• [What is expected]: Restate word for word only the lines from the one with "Instruction: Click the Download vCard link" through the end of the records; no pictures belong in the copy.
..............................
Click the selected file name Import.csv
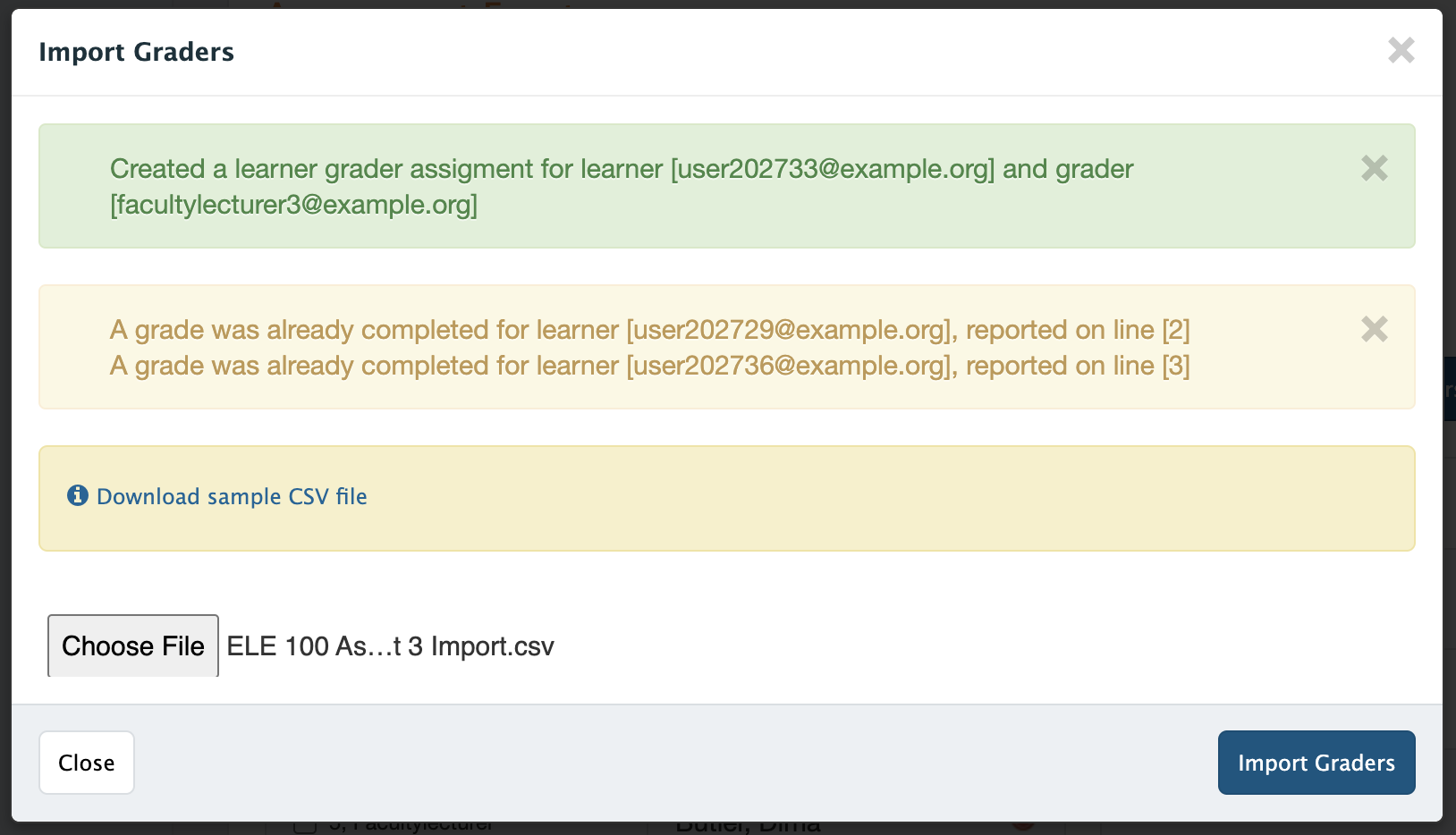 [390, 646]
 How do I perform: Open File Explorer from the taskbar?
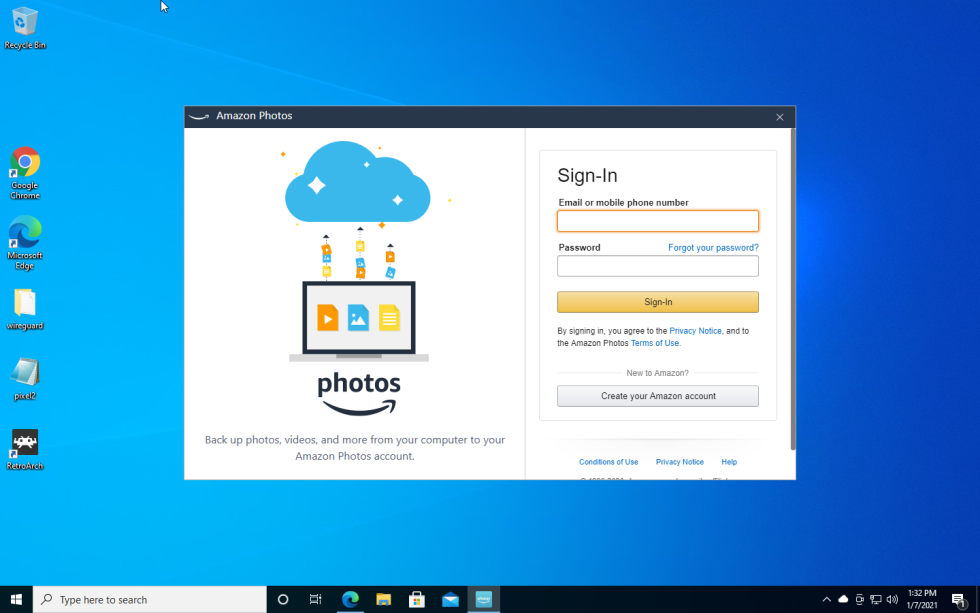pos(383,599)
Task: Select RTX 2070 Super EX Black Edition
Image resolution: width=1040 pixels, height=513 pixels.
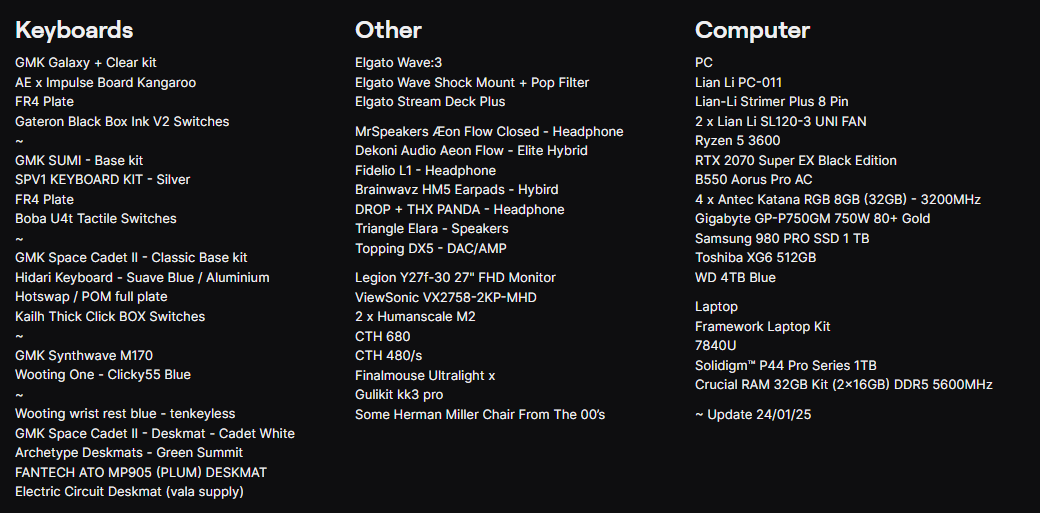Action: point(796,160)
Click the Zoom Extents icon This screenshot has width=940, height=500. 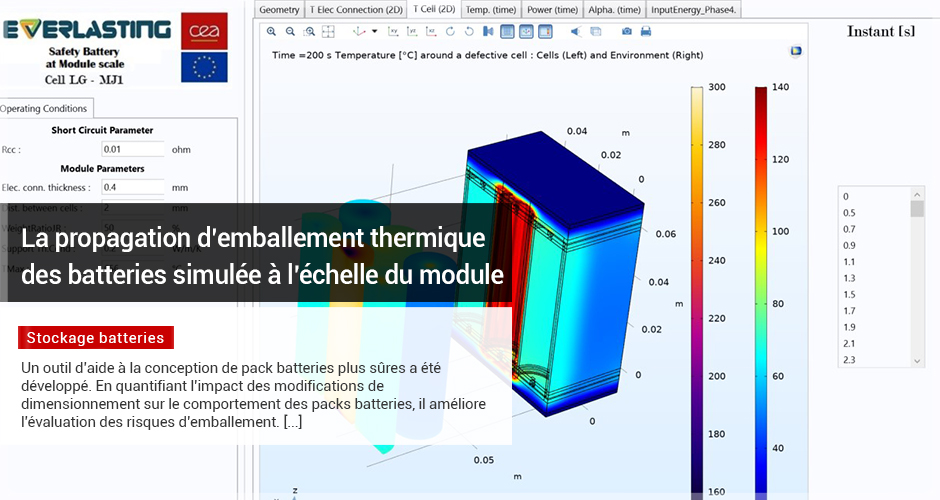[326, 31]
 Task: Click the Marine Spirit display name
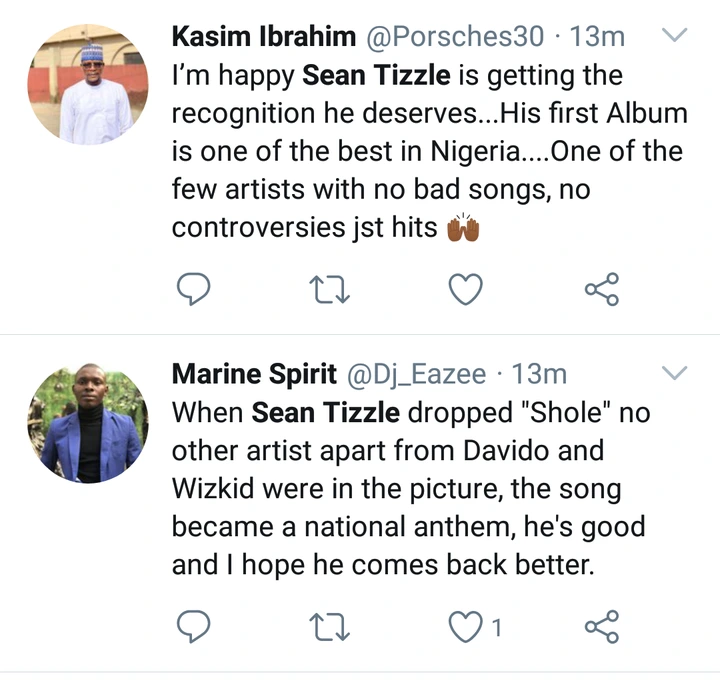point(254,374)
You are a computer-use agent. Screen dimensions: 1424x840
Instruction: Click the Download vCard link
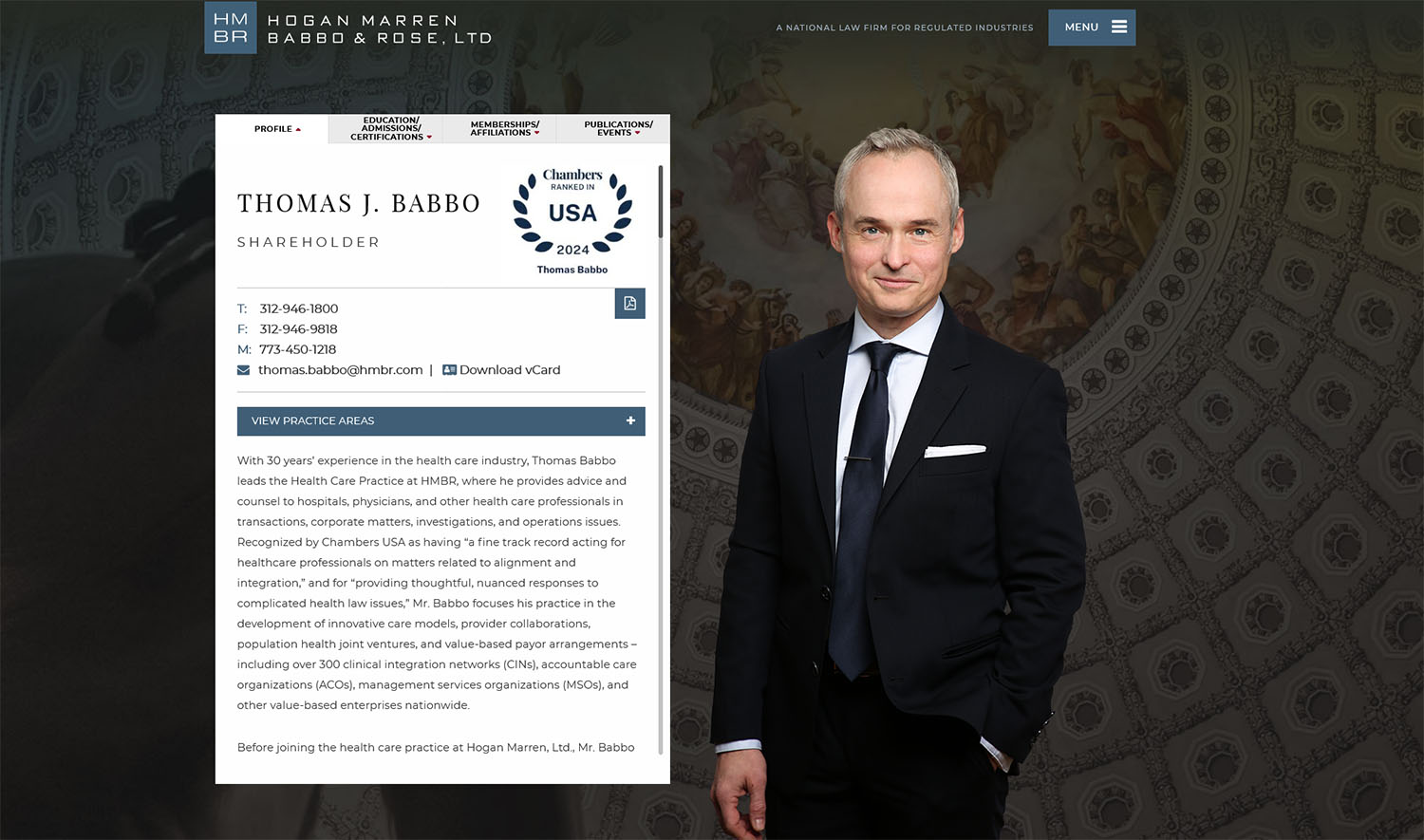510,370
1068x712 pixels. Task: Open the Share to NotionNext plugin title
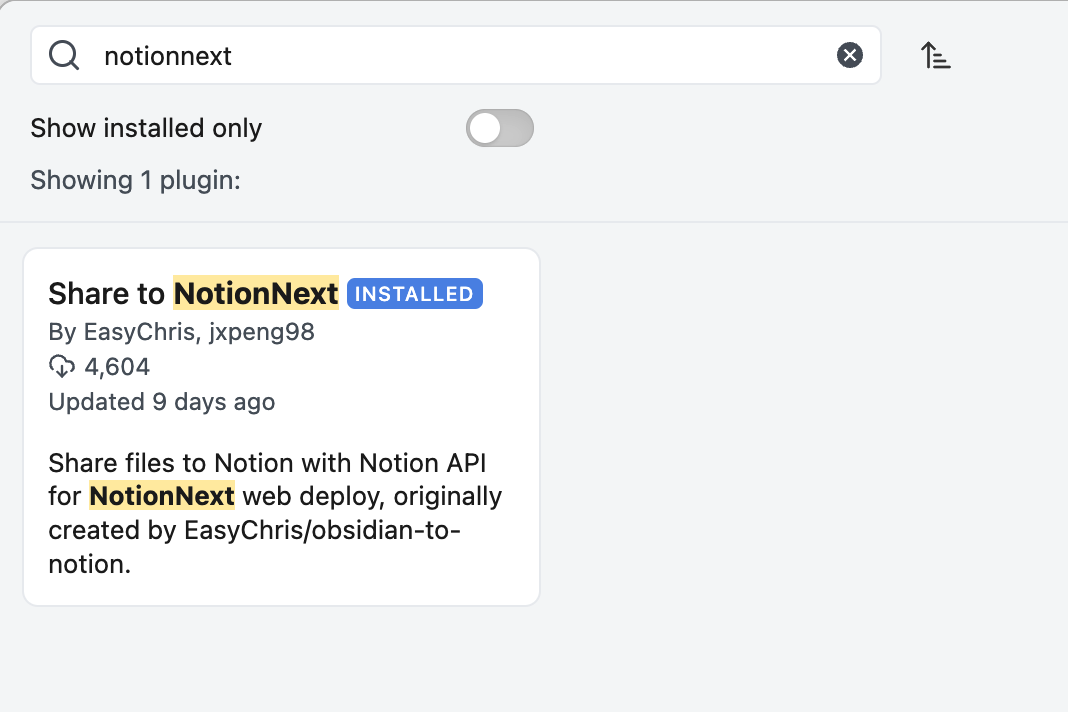(193, 294)
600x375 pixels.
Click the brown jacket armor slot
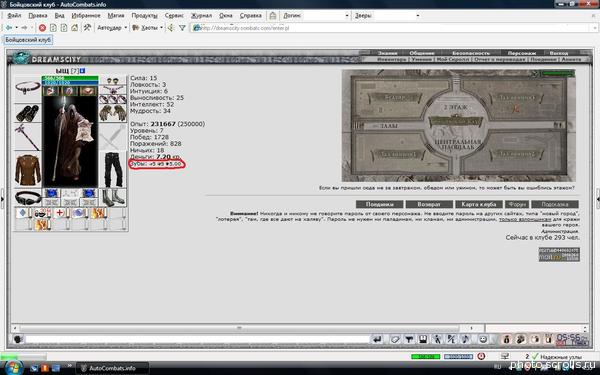[28, 170]
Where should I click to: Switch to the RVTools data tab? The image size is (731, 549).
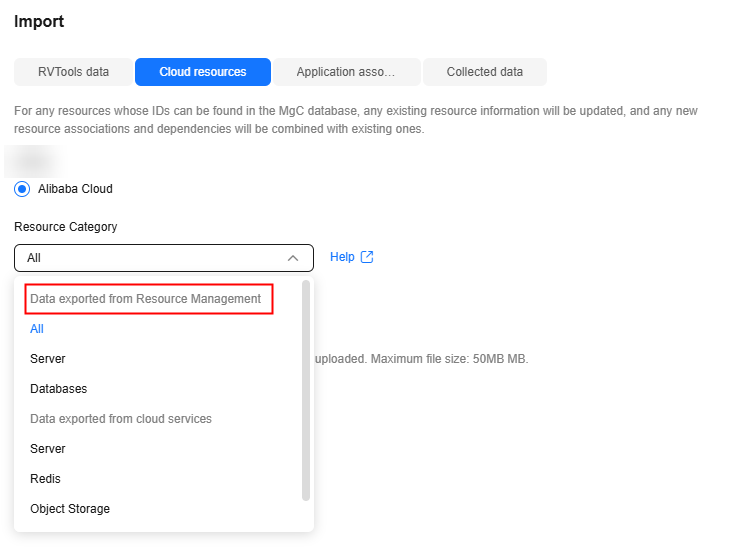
..............................
• [Finished task]:
Instruction: Click the Download vCard link
510,370
1068x712 pixels. Task: Open the Share to NotionNext plugin title
(193, 294)
600x375 pixels.
Click the brown jacket armor slot
[28, 170]
Where should I click to: Switch to the RVTools data tab? The image size is (731, 549).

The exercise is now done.